Why Data Efficiency, Not Compute, Is the Next AI Bottleneck
Published 2026-05-06 - Runtime about 9 min - Watch on YouTube
Ben and Asher Spector’s central claim is blunt: AI’s next bottleneck is data, not compute. They argue that the biggest wins so far came from unusually data-rich problems like search and coding, while most of the economy is far thinner on usable data. That shift changes who can build frontier systems.
What Matters
- Search and coding are exceptional because they sit on massive data reserves: the internet, plus synthetic code data.
- The hard test is the rest of the economy: robotics, trading, scientific discovery, and the long tail of tasks like supply chains.

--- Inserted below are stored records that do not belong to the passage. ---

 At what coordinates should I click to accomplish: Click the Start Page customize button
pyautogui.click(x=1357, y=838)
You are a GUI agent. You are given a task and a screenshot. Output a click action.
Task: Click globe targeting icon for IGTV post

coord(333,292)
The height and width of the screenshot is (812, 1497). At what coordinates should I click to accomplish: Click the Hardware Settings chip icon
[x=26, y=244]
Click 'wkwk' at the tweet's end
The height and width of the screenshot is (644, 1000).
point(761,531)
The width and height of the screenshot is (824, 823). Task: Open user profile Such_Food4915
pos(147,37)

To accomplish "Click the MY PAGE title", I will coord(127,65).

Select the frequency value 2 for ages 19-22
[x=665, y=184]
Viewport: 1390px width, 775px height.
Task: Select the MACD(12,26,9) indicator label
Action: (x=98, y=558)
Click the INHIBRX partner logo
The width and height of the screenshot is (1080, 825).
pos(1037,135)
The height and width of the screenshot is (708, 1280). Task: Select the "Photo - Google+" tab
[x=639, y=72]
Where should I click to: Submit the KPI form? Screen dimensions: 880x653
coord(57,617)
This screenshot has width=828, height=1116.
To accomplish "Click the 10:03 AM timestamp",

- Compute scales more cleanly than data, because FLOPs get cheaper and GPUs are more homogeneous than real-world data sources.
- Collecting frontier-quality data means dealing with regulation, business terms, and fragmented sources instead of one centralized provider.
- Their bet: a 1,000x improvement in data efficiency would make model training and deployment 1,000x easier.
- They think current frameworks like PyTorch leave hardware capability on the table by hiding GPU-level primitives behind a single-threaded model.
- Flapping Airplanes is building systems that directly use GPUs more finely, because new systems can unlock new algorithms.
- The broader implication is competitive: if data stays the moat, only a few companies can train frontier models; data efficiency widens access.